▸ **TEXTE EXTRAIT**:
* * * * *

Subventions et des contributions :

Titre :
Remote sensing of snow using active and passive microwave systems
Numéro de l’entente :
RGPIN
Valeur d'entente :
110 000,00 $
Date d'entente :
10 mai 2017 -
Organisation :
Conseil de recherches en sciences naturelles et en génie du Canada
Location :
Ontario, Autre, CA
Numéro de référence :
GC-2017-Q1-01946
Type d'entente :
subvention
Type de rapport :
Subventions et des contributions
Informations supplémentaires :

Subvention ou bourse octroyée s'appliquant à plus d'un exercice financier. (2017-2018 à 2022-2023)

Nom légal du bénéficiaire :
Kelly, Richard (University of Waterloo)
Programme :
Programme de subventions à la découverte - individuelles
But du programme :

Snow and glacier melt provide water for more than one sixth of the world’s population yet observed changes and model predictions of snowmelt supply suggest that by 2050 future water demands in several parts of Canada and Eurasia are at risk of not being met by snow melt runoff (Mankin et al., 2015). Snow is also important for business activities. For example, the British Columbia ski industry revenue for 2012-13 was $1.3 billion which represents 9% of all annual provincial tourism activity. Yet snow also attracts significant economic costs. Hazards created by flooding from rapid spring snowmelt can also be devastating. For example, the recent 2013 flood in the South Saskatchewan and Elk river basins have been projected to cost in excess of $6 billion (Pomeroy et al. 2015), making it one of the costliest natural disasters in recent Canadian history. While snow accumulation is an important resource, its management is becoming increasingly challenging as the winter snow season regime changes with global warming. For example, the snow season is shortening with the average snow melt date shifting earlier in the season (Derksen and Brown, 2012). Changes impact the ski industry, food production and the hydroelectric power generation in regions that rely on snowmelt runoff.

* * * * *

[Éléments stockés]
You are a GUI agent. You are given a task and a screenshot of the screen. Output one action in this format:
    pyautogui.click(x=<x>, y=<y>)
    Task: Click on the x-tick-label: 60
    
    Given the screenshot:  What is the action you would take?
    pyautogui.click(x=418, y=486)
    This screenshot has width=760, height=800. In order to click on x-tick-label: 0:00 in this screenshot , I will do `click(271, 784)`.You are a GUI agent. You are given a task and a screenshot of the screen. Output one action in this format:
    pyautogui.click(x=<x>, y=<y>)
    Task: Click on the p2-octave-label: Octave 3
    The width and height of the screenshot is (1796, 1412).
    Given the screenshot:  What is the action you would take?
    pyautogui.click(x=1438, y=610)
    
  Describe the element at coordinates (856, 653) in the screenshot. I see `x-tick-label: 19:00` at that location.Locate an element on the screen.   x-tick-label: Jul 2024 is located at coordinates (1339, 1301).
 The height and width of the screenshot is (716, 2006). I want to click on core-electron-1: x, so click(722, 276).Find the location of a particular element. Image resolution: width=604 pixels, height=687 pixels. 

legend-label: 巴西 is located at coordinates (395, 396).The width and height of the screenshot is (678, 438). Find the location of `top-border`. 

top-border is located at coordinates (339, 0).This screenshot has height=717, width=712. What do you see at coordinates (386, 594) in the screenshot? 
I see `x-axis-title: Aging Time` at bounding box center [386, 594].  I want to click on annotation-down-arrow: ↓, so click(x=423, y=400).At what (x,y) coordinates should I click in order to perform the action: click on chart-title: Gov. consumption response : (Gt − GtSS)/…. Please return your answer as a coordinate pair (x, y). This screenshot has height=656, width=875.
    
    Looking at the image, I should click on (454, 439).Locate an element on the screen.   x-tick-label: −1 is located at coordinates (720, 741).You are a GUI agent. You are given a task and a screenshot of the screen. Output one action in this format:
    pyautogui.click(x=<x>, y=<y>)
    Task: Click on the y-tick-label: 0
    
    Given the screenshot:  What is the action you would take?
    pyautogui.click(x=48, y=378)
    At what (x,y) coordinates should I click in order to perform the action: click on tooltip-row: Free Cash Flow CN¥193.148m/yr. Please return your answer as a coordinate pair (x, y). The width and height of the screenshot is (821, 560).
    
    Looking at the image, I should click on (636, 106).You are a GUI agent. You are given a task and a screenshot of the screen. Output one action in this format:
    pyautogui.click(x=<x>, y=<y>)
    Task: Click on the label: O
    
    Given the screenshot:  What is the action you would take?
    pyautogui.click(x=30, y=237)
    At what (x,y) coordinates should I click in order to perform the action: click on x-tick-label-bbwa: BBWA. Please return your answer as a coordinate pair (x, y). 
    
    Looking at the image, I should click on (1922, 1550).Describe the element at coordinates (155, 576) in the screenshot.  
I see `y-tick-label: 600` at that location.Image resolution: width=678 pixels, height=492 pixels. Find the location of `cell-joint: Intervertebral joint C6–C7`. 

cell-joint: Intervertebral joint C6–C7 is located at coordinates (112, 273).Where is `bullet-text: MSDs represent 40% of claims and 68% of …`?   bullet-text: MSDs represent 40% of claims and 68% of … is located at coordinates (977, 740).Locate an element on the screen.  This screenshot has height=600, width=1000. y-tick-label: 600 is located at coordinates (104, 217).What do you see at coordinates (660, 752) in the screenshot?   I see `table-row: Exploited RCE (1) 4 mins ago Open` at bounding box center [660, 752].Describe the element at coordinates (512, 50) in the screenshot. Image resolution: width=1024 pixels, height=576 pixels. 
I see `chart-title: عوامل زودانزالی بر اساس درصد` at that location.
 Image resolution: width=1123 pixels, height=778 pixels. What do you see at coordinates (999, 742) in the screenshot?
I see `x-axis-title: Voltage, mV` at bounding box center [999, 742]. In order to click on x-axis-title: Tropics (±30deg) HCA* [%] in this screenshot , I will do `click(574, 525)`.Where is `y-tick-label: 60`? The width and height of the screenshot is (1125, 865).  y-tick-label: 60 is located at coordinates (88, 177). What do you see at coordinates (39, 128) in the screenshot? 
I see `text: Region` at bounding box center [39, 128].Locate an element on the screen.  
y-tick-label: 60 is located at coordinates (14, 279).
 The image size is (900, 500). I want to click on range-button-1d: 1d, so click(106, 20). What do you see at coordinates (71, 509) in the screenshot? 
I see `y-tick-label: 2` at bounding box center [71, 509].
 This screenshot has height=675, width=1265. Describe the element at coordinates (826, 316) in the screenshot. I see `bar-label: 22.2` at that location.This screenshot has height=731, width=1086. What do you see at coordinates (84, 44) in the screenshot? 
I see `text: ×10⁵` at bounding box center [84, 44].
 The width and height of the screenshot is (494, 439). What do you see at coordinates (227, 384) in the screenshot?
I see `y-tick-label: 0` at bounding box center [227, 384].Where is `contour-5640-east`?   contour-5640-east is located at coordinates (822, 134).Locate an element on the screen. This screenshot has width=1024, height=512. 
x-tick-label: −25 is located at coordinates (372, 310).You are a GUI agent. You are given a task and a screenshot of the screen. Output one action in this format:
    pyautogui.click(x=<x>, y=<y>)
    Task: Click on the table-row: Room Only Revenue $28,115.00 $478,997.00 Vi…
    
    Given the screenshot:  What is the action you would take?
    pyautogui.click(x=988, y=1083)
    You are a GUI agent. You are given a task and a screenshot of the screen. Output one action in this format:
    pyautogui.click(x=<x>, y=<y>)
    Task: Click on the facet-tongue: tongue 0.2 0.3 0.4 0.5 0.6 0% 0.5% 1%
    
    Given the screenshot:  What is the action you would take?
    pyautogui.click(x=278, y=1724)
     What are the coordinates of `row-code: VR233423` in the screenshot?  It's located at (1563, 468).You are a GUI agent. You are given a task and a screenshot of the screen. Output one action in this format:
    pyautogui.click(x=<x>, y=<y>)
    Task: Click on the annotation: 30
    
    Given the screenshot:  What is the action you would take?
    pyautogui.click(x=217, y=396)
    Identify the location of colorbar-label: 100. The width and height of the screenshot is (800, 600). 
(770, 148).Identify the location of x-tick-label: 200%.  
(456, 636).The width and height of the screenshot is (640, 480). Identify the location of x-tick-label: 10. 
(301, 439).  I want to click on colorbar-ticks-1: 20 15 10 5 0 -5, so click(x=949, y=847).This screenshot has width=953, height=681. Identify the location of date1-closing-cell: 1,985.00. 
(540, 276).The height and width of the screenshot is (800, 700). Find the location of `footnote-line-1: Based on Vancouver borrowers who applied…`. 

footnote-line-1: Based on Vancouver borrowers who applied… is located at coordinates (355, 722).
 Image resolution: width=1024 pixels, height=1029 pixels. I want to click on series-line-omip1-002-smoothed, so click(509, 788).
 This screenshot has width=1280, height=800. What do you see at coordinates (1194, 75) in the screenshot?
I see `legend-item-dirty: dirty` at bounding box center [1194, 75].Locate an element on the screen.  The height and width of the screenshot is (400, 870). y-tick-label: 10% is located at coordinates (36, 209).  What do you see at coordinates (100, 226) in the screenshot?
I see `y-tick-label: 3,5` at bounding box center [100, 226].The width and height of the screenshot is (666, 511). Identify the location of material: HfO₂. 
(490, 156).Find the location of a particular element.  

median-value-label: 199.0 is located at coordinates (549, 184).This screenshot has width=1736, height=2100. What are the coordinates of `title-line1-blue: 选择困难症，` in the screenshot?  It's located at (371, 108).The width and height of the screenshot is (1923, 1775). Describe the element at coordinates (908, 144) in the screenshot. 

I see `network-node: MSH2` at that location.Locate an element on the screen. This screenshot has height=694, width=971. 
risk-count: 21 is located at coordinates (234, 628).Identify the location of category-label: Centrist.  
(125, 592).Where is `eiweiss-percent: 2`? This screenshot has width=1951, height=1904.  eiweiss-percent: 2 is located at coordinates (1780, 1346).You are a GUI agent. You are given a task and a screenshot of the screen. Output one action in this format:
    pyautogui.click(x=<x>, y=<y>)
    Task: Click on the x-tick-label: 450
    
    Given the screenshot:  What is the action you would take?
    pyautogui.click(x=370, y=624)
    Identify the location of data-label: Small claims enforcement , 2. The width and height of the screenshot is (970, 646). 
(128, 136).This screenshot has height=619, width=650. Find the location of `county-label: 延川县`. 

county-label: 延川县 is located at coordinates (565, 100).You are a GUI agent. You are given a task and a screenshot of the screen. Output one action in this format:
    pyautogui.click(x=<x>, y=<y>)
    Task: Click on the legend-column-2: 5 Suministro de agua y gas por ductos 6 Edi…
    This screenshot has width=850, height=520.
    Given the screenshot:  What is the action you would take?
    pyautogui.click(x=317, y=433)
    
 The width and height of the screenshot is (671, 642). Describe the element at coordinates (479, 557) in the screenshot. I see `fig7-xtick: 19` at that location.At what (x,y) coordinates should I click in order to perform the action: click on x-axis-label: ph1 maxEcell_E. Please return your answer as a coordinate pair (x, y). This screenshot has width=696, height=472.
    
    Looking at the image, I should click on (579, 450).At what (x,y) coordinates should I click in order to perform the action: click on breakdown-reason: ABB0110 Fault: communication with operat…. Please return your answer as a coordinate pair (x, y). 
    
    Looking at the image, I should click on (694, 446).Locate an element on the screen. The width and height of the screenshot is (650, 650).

* * * * *

Reproduisez mot pour mot le passage de la fiche de subvention qui commence par « Subvention ou bourse » et se poursuit jusqu'à « (University of Waterloo) » inclus.

▸ **SOLUTION RÉDIGÉE**:
Subvention ou bourse octroyée s'appliquant à plus d'un exercice financier. (2017-2018 à 2022-2023)

Nom légal du bénéficiaire :
Kelly, Richard (University of Waterloo)